Government is very grateful for African Parks for coming to Malawi
Kumchedwa also explained that the DNPW would soon open Liwonde National Park and Nkhotakota Wildlife Reserve for tenders for public–private partnerships, with African Parks the most likely partner.
Speaking about Liwonde, Taylor cautions, “If they do not, then that park will be wiped out within a year.”
African Parks is also eager to expand their portfolio in Malawi. In December, they promoted Patricio Ndadzela from manager of Majete to the newly created post of country director for African Parks in Malawi.

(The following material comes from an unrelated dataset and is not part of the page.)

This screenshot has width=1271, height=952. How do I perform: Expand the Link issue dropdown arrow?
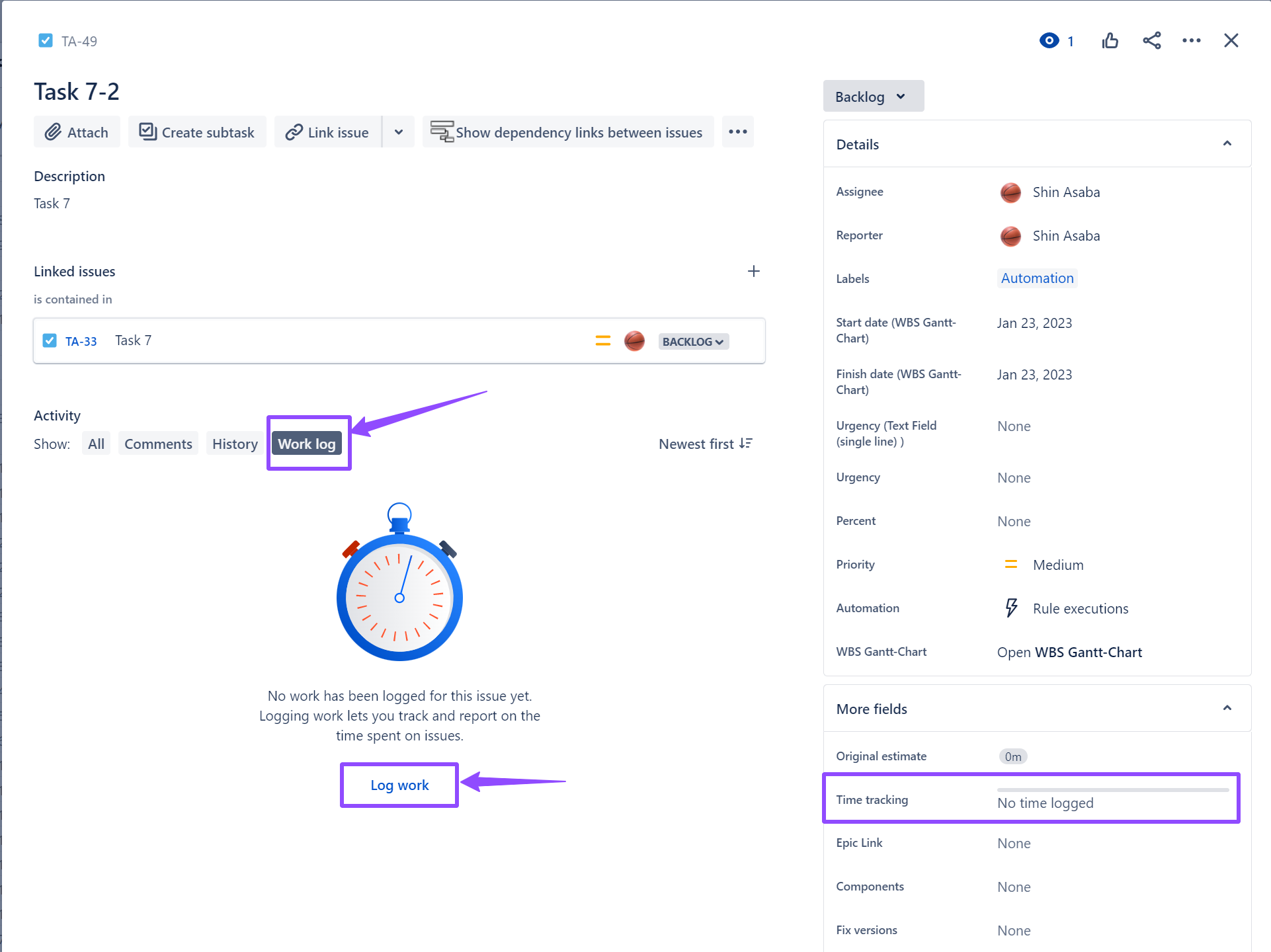[399, 132]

Ndadzela assures, “The Majete story and its success [is] a model we want to replicate for Nkhotakota and Liwonde.” For both parks, Ndadzela highlights plans for restoration and tourism development and suggested for Nkhotakota “creation of a national elephant sanctuary for Malawi”.
However, the public–private partnership model isn’t perfect. In 2007, Project African Wilderness (PAW) signed an agreement with the DNPW to manage Mwabvi Wildlife Reserve. The project made great strides building infrastructure and working with communities. However, the partnership is no more; PAW’s funding dried up in 2011.

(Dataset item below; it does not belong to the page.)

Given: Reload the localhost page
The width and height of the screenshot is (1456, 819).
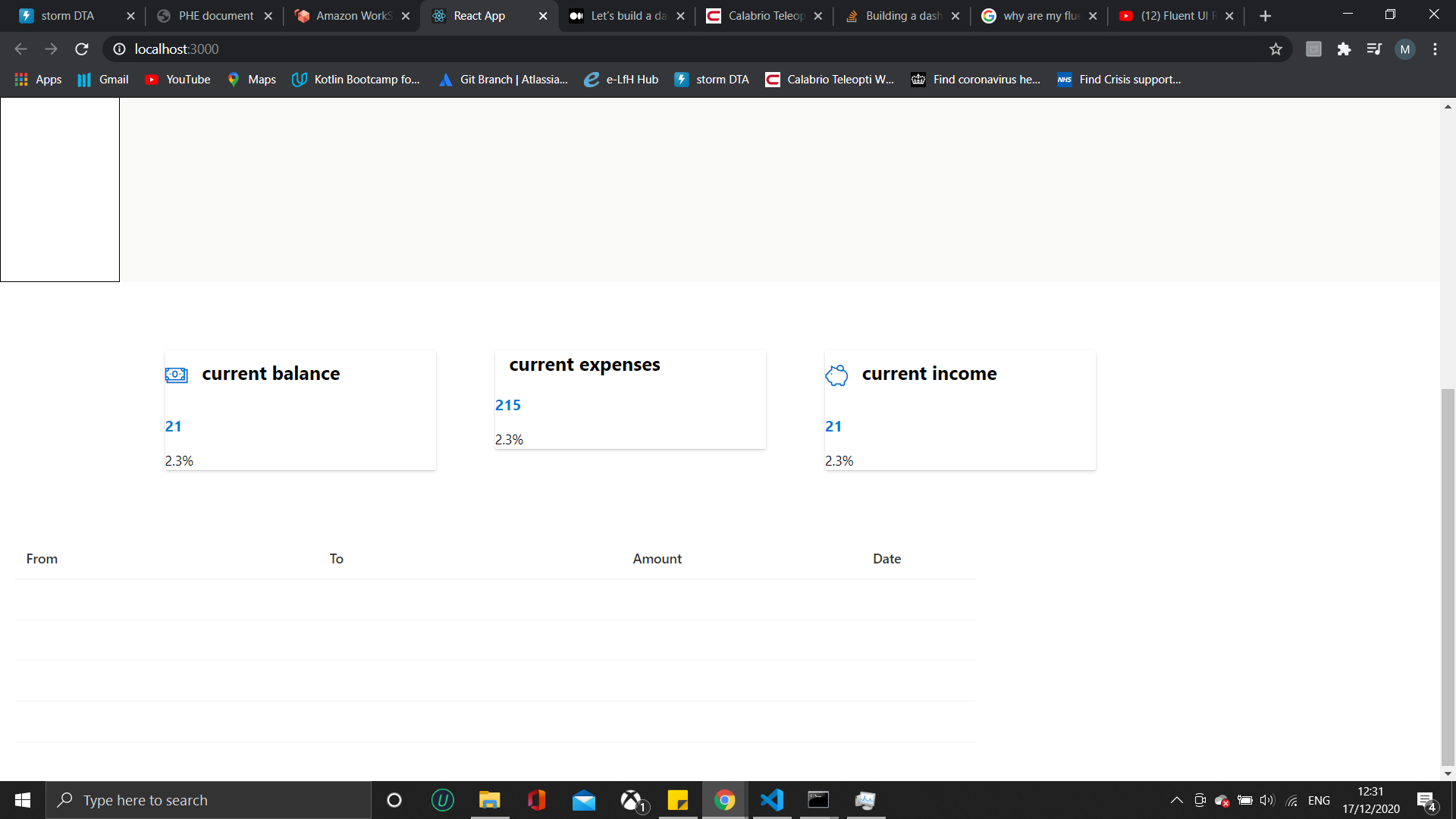Looking at the screenshot, I should (x=82, y=49).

Taylor explained the unfortunate reason, “Its chief fundraiser in England suddenly died.” The manager at Mwabvi kept things going for a while, but he soon ran into personal troubles of his own. “He stripped Mwabvi of its moveable assets which he was legally entitled to do and returned to South Africa with his lions”, five animals he had been breeding in a large enclosure. Mwabvi’s future remains uncertain.
In December Malawi’s rains finally arrived—torrential downpours across much of the country that drowned already stressed crops and displaced a few hundred thousand people. The Shire burst its banks. The president declared half of Malawi a disaster zone. Some experts blamed unbridled deforestation for the extent of the damage. Food shortages will be even worse this year, and it is ever more apparent that wholesale reliance on degraded land is untenable for the growing population. Until the government can solve its resource problem, a private sector bailout seems to be the only hope for conservation.
In Majete, death of the animals unable to hold out for the rains, though sad, is just part of nature’s ebb and flow. By contrast, vultures, hyenas, and other scavengers had a field day. The rains broke the dry spell without major damage, and with the rains, the warthog and waterbuck populations will boom once more. The reintroduced lions and leopards will hunt them. The tourists will shell out money to watch in awe.
Just like people, wildlife populations respond according to the resources available to them. So do conservation areas. Maybe Malawi’s will be rescued by private–public partnerships.
(Visit MorganTrimble.com for accompanying photography.)
*That tourist was me. I spent two weeks on a volunteer photographic assignment to refresh the African Parks image library for Majete, which they depend on to promote tourism and garner donor support from around the world for their conservation projects across Africa. African Parks provided my transport and accommodation.